Cable Tech

Dark Cloud Over HFC

A run of bad news has turned an unflattering spotlight on the market for hybrid fiber coax (HFC) equipment and services. And investors are straining for glimpses of what's ahead.

HFC networks provide access to broadband services hosted on cable TV operator networks, which link fiber at the network head end with coaxial connections to customer homes and businesses at neighborhood hubs. HFC's become a focal point for optical investors, who view it as a key access element in emerging broadband networks. (See Last Mile Lexicon for a full explanation and diagram of HFC architecture.)

Growth's been good in this segment and it's predicted to get better: CIBC World Markets, for instance, says over 20 million subscribers worldwide will rely on HFC access by 2004 (most estimates say there are about 4 million now).

But lately, investors have been put off by a string of market mishaps. Here are the highlights:

  • November 4: AT&T Broadband, a provider of HFC access services, announced it will stop ordering equipment through January 2001 in an effort to balance its books (see Market Digests AT&T Broadband News). The news had a domino effect on a range of key suppliers to AT&T Broadband, including Antec (Nasdaq: ANTC) and Harmonic Inc. (Nasdaq: HLIT).
  • December 15: Antec, which makes HFC gear, announced that due to its reliance on AT&T Broadband's business, it will have to lower guidance for its fourth quarter: Now analysts like CIBC expect it to show a net loss of about $0.13 per share on revenues of $180 million instead of a gain of $0.14 on revenues of about $250 million. Antec also revealed its failure to get the loan it requires to complete a deal with Nortel Networks Corp. (NYSE/Toronto: NT) to form Arris Interactive (see Nortel's Broadband Cable Play).
  • December 18: Terayon Communication Systems Inc. (Nasdaq: TERN), another HFC supplier, warned its fourth-quarter earnings will reflect a $34 million to $36 million loss, due to canceled orders and the discontinuation of one of its cable modem products.

Does all of this signify that HFC is a dead end? No, analysts say. But it shows that a more cautious market and increased competition are taking any extra air out of expectations.

Part of the problem is out of the hands of the HFC vendors and service providers. "Investors are kind of depressed. Major companies are suffering a funding and confidence problem," says analyst Robert Nelson with Utendahl Capital Partners (no Web site yet). He says cable access is a more practical and cost effective alternative than some other access methods such as DSL (digital subscriber line). But it's taking a bit of time to evolve -- time that he says investors aren't willing to grant. As a result, he says HFC service providers and suppliers are "buffeted on one side by changes in investor excitement and on the other by the need for a strategy that makes sense."

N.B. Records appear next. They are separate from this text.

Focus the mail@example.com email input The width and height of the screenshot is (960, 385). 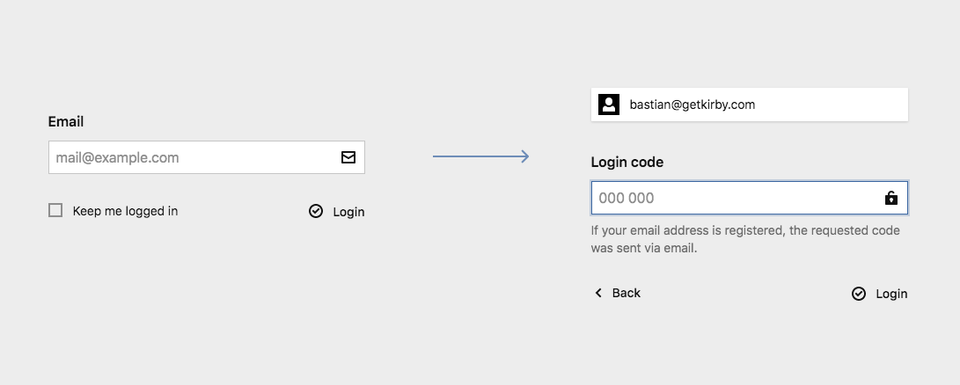coord(206,157)
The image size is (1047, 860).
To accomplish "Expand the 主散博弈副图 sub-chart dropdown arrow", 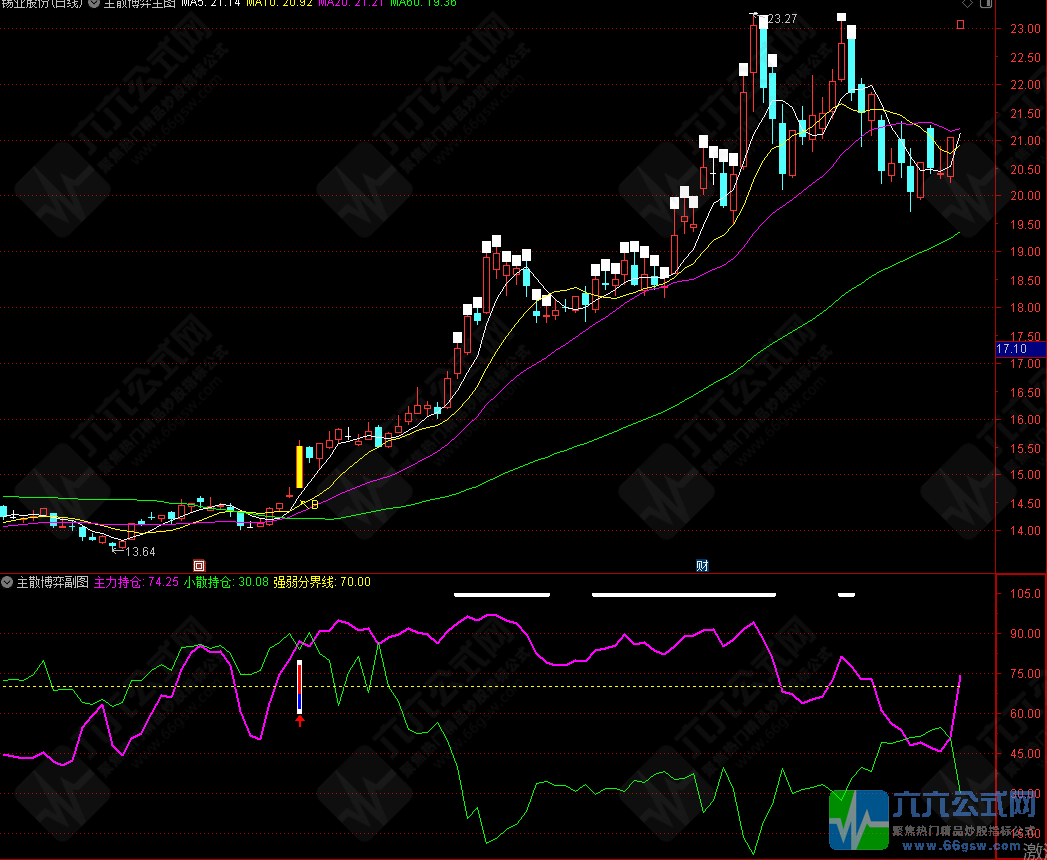I will pyautogui.click(x=7, y=581).
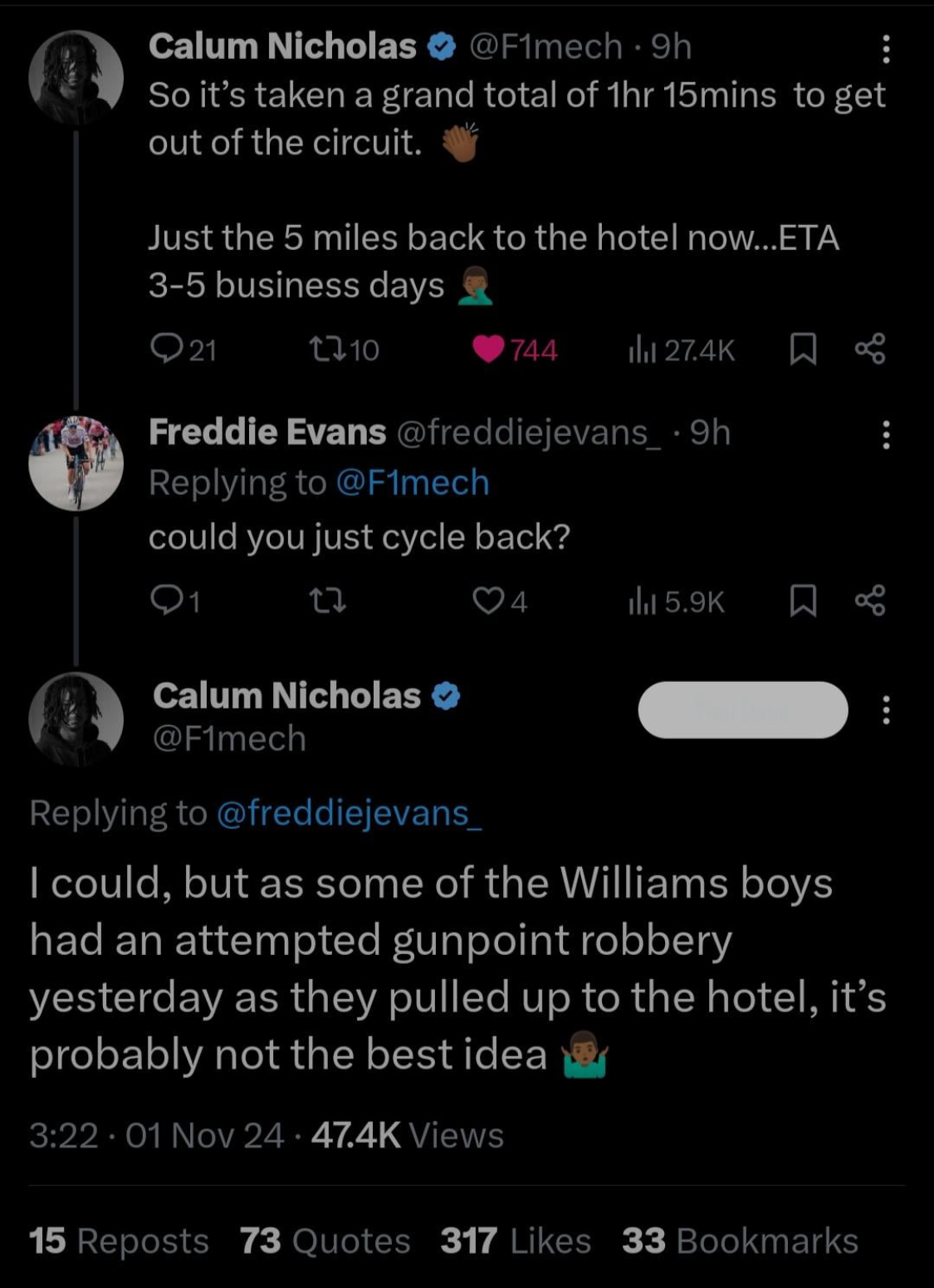The height and width of the screenshot is (1288, 934).
Task: Open more options on the main tweet
Action: [886, 710]
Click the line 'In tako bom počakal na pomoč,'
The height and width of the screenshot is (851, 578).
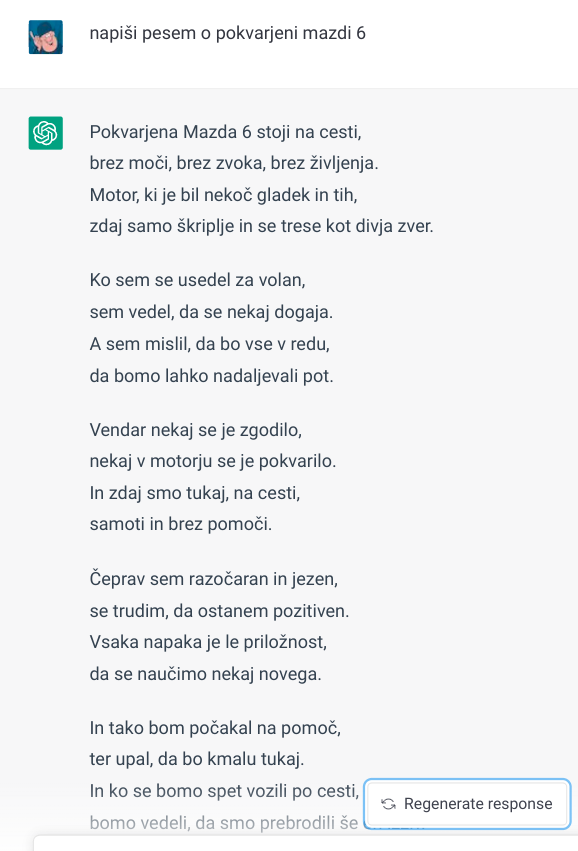(215, 728)
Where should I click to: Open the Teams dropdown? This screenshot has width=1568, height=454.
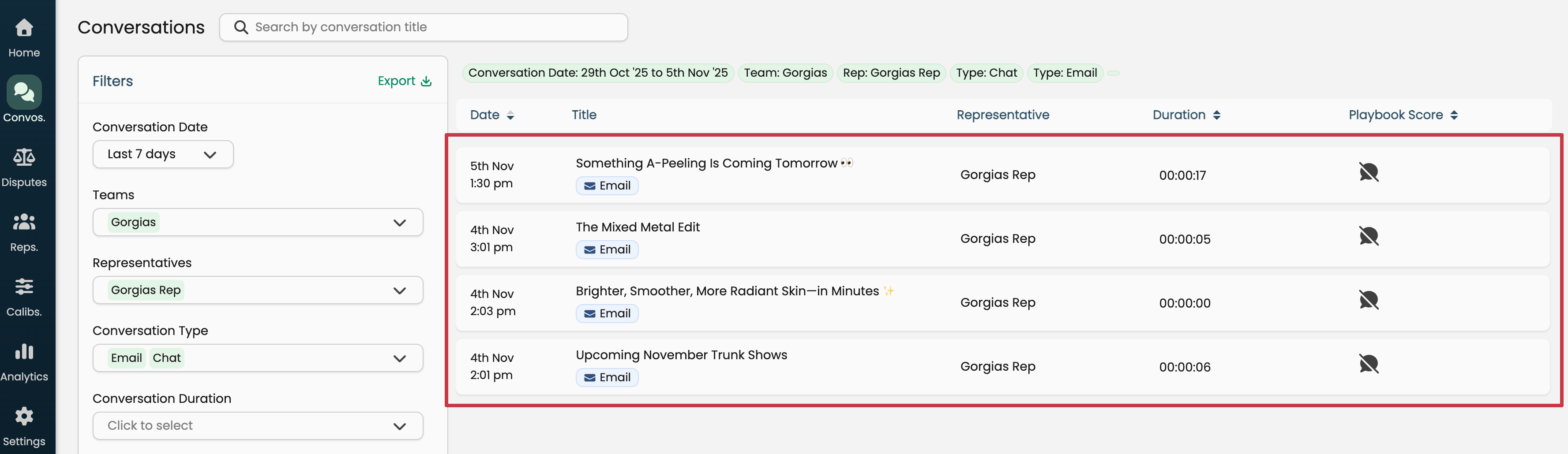tap(258, 223)
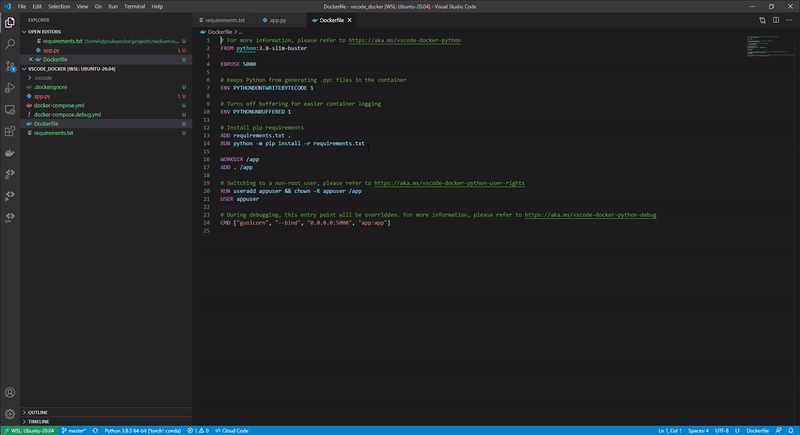Screen dimensions: 800x435
Task: Open the Search view in activity bar
Action: (x=10, y=44)
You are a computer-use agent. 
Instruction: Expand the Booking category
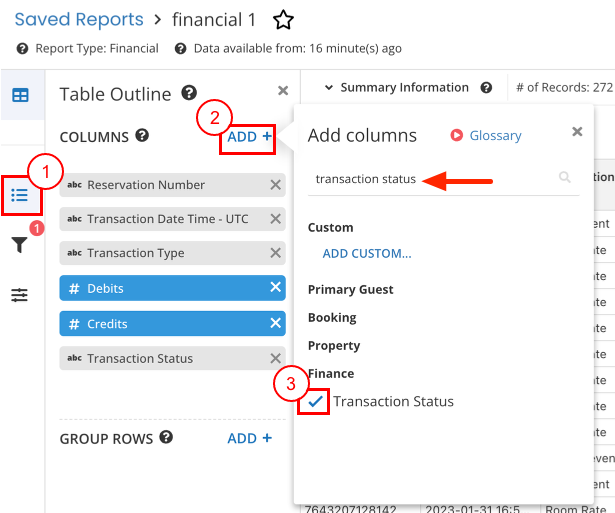pos(332,317)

Other analysts say some HFC companies are suffering from a market that's taking off. "It's not the industry. The standardization of cable modems [via DOCSIS specs -- see Last Mile Lexicon] has opened up the market. There are over 30 vendors now providing cable modem equipment," says Alan Bezoza, access analyst with CIBC. "There are also a lot more customers. The market's tougher."

Some problems are company-specific. About Monday's Terayon announcement, for instance, "I think this has as much to do with Terayon as the market itself," says Tim Savageaux, infrastructure analyst at W.R. Hambrecht & Co.. It looks to him as though Terayon customers have either stockpiled products over time or are turning to other suppliers -- or both.

Some analysts see the market droop in HFC stocks as an opportunity. "We find the Antec shares a good value at these depressed levels and reiterate our Buy rating on the shares," wrote Jim Jungjohann and colleagues from CIBC in a note yesterday.

In trading early today, Antec's shares were selling at $8.03. Harmonic's had dropped nearly 11 percent and were trading at $7.69. Terayon's had fallen about 7 percent and were trading at $4.38. AT&T Broadband is not yet tracked separately from its parent company, although that's expected to happen sometime in 2001 (see Terawave Intros PON Suite).